The regulator said the lender used automated processes to monitor hundreds of millions of transactions a month to identify possible financial crime.
However, three key parts of HSBC’s transaction monitoring systems showed serious weaknesses over a period of eight years from 31 March 2010 to 31 March 2018.
It said HSBC's measures failed to consider all relevant risks until 2014 and did not carry out timely risk assessments for new suspicious transactions until after 2016.
This included failing to appropriately test and update the parameters within the systems that were used to determine whether a transaction was indicative of potentially suspicious activity.

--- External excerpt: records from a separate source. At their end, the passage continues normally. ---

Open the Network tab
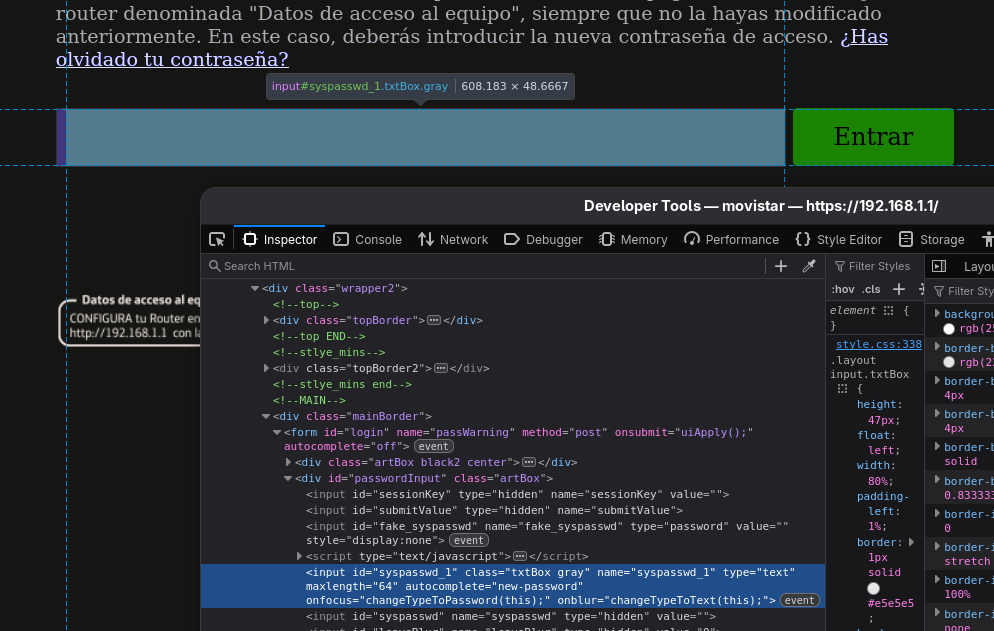 pos(453,240)
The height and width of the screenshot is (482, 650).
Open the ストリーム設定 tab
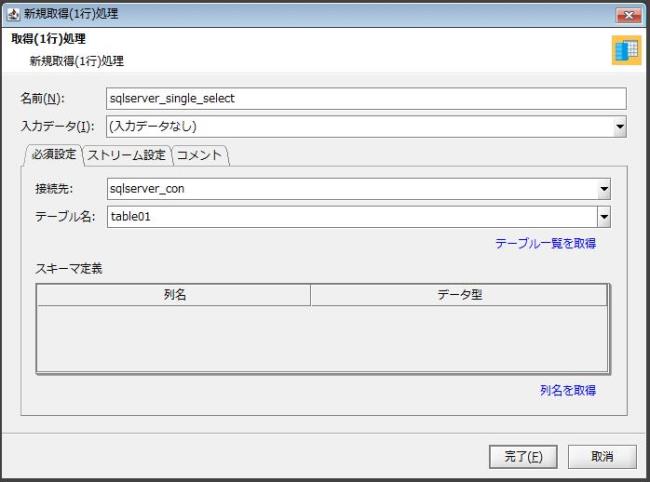[x=126, y=155]
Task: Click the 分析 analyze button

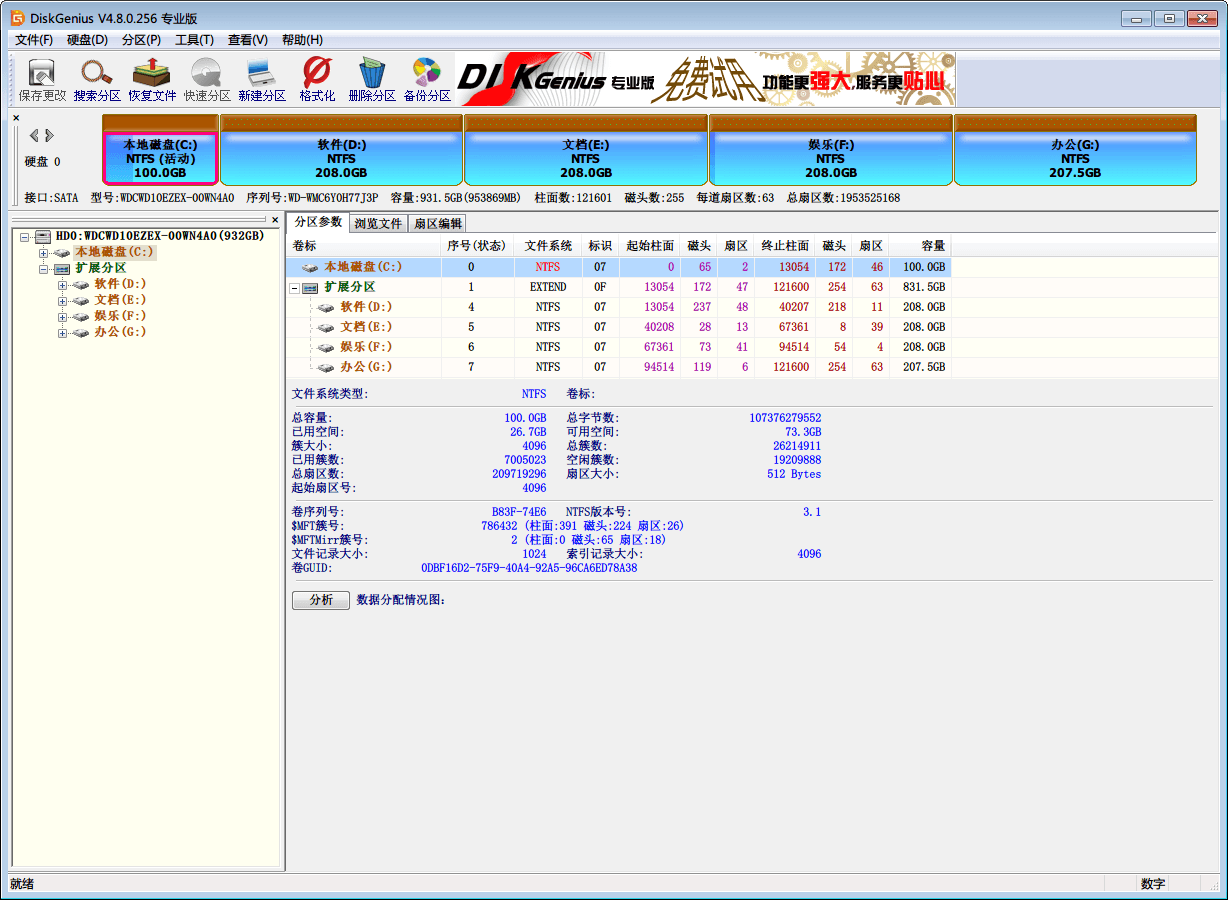Action: click(x=320, y=600)
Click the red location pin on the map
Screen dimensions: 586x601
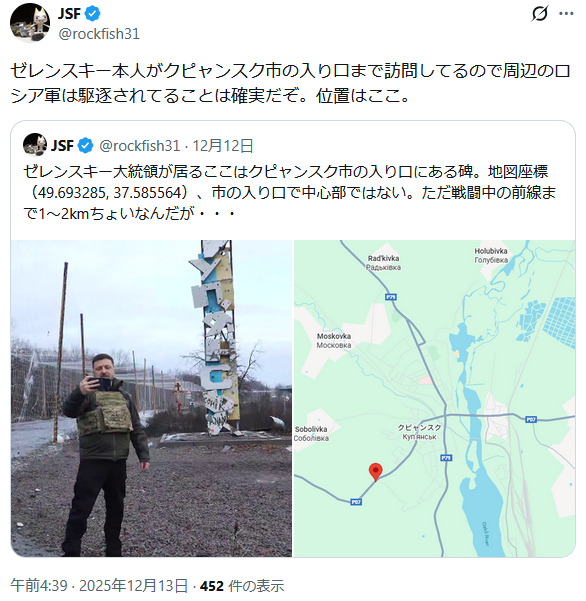pyautogui.click(x=376, y=472)
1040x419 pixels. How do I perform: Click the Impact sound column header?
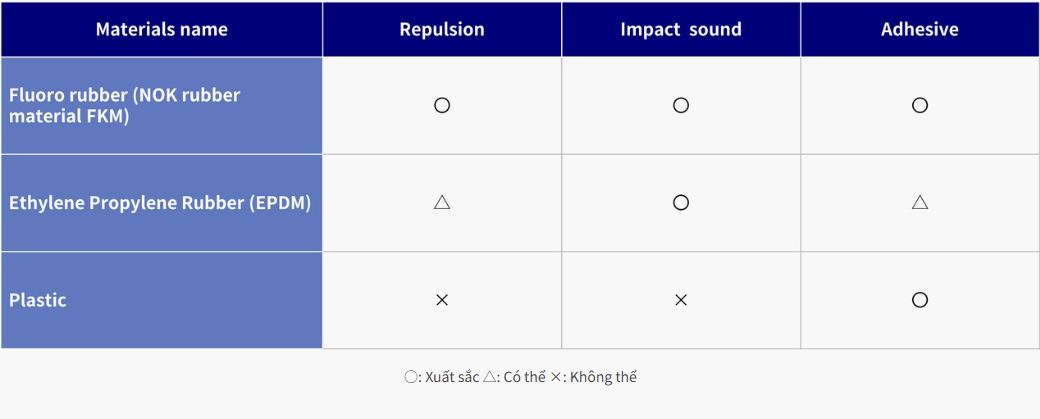pyautogui.click(x=681, y=30)
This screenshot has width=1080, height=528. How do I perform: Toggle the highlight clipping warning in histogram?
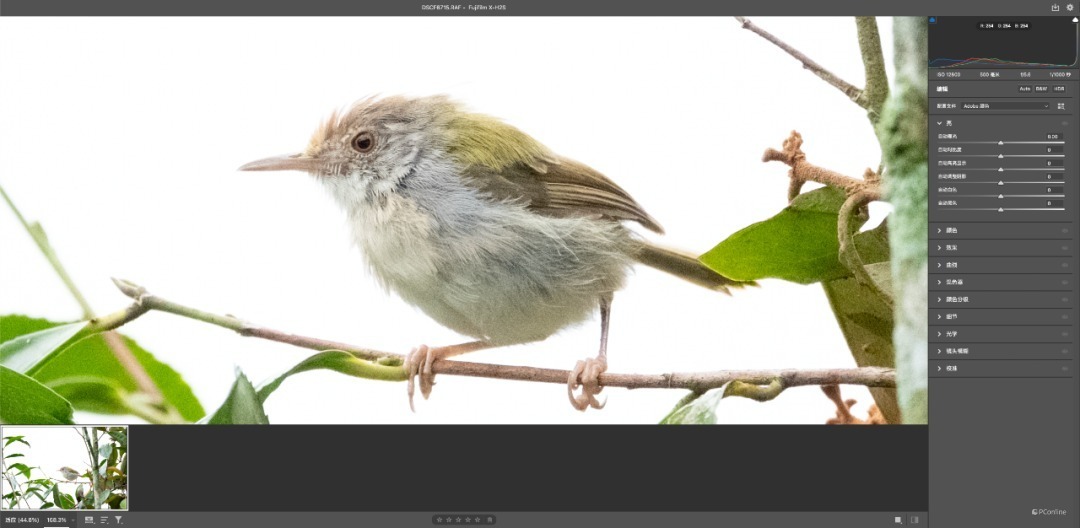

HSBC did not dispute the FCA’s findings and agreed to settle at the earliest possible opportunity, which meant it qualified for a 30% discount - amounting to a total fine of £63,946,800
Otherwise, the FCA would have imposed a financial penalty of £91,352,600.
Mark Steward, executive director of Enforcement and Market Oversight at the FCA, said: "HSBC’s transaction monitoring systems were not effective for a prolonged period despite the issue being highlighted on numerous occasions.
"These failings are unacceptable and exposed the bank and community to avoidable risks, especially as the remediation took such a long time.
"HSBC continued their remediation to address these weaknesses after the relevant period.”

It marked the first time a financial institution had faced criminal prosecution by the FCA under anti-money laundering laws in the UK.
Bradford jeweller Fowler Oldfield deposited £365million with the bank - with the court hearing how £264million in cash was brought into a branch in bin bags.
NatWest, part of the Royal Bank of Scotland group, in October pleaded guilty to three offences under the Money Laundering Regulations 2007, between November 8 2012 and June 23 2016.
"Throughout the indictment period it is accepted NatWest sought to discharge its obligations under the regulations and that it failed to do so," judge, Mrs Justice Cockerill said.
"It is not suggested there has been any deliberate flouting of the rules or any criminal intent."

The judge added: "Although in no way complicit in the money laundering which took place... without the bank's failings the money could not have been laundered."
Around 50 branches across the country were used to make deposits, with Southall receiving £42 million in cash between January 2015 to March 2016 but no report was made that it was suspicious.
The court heard some £700,000 was paid into the Walsall branch in a single day, with the cash brought through a shopping centre in bin bags.
"Somebody was walking through the streets with the black bin liners of cash," said Ms Montgomery.
The cash was too heavy for the bags and had to be repackaged in hessian sacks but there was so much it could not all be stored in the bank's safes, she added.
NatWest's Halifax branch received £750,000 in three days, while Piccadilly and New Bond Street, which had "several millions" in deposits, were concerned it was more cash than they could deal with.
An outgoing manager of another cash centre said the activity was "the most suspicious money laundering" he had ever seen but the financial crime manager took the view there were "macroeconomic reasons" for the spike in cash deposits.
NatWest chief executive officer Alison Rose said: "NatWest takes its responsibility to prevent and detect financial crime extremely seriously.
"We deeply regret that we failed to adequately monitor one of our customers between 2012 and 2016 for the purpose of preventing money laundering.
"While today's hearing brings an end to this case, we will continue to invest significant resources in the ongoing fight against financial crime."